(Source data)
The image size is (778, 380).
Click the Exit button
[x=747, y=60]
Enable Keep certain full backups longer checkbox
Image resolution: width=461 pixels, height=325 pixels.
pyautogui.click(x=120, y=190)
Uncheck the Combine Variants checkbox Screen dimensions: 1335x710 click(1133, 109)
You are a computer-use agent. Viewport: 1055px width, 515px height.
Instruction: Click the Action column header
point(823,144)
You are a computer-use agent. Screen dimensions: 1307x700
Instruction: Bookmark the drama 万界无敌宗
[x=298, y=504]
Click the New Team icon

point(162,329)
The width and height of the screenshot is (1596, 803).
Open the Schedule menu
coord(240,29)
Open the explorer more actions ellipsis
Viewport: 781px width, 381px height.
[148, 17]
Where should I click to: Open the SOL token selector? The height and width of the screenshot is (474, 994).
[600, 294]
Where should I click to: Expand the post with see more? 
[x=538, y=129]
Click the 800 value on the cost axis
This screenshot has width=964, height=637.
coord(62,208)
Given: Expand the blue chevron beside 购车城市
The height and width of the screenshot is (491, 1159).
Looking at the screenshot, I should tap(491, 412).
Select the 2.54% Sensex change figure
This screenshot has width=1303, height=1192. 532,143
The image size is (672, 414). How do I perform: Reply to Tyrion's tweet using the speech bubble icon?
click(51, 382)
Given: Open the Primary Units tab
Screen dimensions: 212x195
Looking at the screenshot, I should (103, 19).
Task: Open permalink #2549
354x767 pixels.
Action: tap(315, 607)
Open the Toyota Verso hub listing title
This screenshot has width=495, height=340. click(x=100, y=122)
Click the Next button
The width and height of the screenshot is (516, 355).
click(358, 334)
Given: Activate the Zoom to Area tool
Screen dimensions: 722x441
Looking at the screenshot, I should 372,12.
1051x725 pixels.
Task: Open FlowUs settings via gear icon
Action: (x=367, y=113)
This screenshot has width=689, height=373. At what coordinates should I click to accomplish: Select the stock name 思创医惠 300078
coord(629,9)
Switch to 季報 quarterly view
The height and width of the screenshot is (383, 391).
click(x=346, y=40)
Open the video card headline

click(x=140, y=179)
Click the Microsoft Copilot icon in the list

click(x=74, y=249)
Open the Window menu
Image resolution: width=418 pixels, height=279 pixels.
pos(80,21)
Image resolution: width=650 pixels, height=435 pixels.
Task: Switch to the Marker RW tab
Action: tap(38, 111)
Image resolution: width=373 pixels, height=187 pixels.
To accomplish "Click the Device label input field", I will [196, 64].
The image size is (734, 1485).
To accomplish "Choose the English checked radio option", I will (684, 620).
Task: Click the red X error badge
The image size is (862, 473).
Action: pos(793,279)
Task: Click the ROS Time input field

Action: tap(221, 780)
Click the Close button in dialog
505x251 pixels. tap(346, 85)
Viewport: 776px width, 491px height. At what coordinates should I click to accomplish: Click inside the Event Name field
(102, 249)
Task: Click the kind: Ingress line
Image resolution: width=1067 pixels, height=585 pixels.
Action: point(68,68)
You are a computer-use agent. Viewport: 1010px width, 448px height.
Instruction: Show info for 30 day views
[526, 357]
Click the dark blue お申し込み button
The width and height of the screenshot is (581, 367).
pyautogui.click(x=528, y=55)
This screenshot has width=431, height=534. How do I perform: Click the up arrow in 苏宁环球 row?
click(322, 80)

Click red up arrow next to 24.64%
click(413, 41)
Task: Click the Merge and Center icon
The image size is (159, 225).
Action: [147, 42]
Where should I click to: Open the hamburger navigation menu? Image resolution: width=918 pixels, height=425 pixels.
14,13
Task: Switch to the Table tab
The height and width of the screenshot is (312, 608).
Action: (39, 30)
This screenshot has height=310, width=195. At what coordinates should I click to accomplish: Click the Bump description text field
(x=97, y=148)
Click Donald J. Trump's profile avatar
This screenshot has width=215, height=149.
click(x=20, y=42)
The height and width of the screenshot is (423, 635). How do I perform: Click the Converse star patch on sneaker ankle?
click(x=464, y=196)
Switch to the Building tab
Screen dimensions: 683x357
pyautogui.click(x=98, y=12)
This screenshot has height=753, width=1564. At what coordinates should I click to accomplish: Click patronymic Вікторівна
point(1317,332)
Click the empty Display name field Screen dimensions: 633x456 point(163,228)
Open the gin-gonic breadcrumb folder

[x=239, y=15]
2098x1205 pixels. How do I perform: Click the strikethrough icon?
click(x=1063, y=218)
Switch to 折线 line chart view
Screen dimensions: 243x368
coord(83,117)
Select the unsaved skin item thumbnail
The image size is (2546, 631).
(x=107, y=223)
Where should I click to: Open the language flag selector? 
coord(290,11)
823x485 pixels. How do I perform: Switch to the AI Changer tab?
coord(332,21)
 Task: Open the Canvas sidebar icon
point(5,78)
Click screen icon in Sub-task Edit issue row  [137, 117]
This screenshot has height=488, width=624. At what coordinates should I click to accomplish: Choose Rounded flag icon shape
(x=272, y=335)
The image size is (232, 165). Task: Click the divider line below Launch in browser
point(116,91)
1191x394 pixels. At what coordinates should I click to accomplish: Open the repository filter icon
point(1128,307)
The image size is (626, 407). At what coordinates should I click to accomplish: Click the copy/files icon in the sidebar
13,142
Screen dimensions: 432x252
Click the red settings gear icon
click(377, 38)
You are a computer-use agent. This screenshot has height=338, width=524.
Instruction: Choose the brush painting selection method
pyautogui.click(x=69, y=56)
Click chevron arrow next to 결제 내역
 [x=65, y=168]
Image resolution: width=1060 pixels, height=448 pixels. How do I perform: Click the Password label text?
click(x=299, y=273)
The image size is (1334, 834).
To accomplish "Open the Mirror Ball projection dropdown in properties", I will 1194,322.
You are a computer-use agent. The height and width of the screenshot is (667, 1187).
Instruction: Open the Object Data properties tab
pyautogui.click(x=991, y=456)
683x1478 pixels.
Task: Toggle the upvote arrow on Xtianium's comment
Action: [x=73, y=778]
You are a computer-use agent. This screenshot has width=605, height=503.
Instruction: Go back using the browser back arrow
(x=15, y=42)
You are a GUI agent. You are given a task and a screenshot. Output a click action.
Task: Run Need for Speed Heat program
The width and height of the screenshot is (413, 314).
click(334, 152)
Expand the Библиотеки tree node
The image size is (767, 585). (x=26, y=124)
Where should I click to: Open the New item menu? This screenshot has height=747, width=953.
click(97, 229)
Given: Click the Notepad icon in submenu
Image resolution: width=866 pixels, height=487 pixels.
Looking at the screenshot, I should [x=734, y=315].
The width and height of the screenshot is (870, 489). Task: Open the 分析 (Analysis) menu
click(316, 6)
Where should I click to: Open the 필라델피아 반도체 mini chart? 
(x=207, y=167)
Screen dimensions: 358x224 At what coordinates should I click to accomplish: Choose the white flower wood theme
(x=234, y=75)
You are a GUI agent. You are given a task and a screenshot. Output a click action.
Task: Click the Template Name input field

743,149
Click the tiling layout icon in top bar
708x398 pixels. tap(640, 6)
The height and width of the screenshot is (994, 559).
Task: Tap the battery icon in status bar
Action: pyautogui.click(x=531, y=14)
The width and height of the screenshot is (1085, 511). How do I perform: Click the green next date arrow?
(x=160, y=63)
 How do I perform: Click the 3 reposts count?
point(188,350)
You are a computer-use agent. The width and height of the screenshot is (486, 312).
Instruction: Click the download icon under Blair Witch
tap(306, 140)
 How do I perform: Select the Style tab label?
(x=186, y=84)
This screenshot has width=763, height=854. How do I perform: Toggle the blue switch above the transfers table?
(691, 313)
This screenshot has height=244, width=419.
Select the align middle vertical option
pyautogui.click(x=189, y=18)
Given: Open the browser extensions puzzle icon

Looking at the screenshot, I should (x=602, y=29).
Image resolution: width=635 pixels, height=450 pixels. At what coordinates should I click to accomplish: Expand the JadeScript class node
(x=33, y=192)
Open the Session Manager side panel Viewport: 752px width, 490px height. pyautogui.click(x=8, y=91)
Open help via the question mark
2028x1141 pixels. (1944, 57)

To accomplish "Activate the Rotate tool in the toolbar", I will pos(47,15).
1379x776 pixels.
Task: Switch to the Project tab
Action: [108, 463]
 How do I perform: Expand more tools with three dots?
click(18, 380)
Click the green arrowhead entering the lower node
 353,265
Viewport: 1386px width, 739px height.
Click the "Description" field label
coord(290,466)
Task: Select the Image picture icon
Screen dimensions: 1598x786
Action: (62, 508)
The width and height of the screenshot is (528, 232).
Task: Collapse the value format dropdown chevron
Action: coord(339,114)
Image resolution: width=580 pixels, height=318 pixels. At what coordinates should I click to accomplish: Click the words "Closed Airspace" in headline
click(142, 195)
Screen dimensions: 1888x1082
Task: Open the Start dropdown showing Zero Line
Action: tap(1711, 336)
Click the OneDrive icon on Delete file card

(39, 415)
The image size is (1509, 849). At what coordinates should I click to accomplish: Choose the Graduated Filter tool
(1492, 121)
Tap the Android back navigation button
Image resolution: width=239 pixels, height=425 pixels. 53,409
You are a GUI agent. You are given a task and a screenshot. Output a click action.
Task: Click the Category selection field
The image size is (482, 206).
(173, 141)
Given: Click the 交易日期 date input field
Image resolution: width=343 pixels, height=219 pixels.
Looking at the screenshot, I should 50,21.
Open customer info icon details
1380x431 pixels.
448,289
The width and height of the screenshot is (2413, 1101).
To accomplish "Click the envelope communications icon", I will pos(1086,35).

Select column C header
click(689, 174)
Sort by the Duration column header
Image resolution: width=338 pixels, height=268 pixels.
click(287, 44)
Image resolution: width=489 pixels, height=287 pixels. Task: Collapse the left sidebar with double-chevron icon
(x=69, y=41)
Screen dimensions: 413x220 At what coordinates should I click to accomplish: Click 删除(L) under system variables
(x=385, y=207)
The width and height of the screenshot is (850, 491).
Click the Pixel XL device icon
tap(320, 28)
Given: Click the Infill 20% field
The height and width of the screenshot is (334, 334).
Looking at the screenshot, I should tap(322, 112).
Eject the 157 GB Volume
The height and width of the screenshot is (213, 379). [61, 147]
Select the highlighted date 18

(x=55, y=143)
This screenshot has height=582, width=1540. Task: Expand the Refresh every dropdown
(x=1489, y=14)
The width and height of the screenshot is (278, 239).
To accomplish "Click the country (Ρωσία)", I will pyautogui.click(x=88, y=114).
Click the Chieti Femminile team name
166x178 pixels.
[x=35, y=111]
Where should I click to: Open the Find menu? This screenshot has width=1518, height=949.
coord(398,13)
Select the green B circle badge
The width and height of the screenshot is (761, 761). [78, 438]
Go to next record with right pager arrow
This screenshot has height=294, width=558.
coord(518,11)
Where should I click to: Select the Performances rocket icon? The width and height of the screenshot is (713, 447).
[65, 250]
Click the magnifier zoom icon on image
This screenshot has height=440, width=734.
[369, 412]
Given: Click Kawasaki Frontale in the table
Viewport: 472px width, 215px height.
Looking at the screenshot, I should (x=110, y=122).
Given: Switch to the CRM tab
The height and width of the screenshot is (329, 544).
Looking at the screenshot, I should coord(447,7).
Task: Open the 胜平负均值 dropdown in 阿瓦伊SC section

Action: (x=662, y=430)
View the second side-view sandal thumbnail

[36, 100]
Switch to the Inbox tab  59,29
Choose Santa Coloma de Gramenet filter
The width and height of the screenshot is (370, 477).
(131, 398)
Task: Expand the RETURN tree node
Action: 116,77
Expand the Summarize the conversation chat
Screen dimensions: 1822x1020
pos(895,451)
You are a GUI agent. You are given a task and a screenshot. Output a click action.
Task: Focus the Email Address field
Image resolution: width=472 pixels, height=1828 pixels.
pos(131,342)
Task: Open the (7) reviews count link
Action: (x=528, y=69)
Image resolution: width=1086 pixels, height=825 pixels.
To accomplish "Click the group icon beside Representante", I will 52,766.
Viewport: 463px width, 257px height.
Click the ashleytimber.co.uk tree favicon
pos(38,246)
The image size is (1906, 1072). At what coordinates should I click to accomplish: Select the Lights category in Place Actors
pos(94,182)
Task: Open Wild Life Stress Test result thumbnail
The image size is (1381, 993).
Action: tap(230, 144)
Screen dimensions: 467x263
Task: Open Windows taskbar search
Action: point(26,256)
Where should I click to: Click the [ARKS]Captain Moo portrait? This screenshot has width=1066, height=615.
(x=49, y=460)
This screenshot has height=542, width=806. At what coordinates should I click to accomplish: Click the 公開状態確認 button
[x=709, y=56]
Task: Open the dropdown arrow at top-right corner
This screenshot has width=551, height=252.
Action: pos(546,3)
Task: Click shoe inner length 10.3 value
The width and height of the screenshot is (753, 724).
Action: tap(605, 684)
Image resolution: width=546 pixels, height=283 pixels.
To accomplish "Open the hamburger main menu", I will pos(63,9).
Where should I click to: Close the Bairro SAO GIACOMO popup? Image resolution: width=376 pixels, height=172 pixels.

To be done:
Please extract every line from the items above that contains the string "tree", treating uppercase and lowercase as different.

Task answer:
Expand the Библиотеки tree node
Task: Expand the RETURN tree node
Click the ashleytimber.co.uk tree favicon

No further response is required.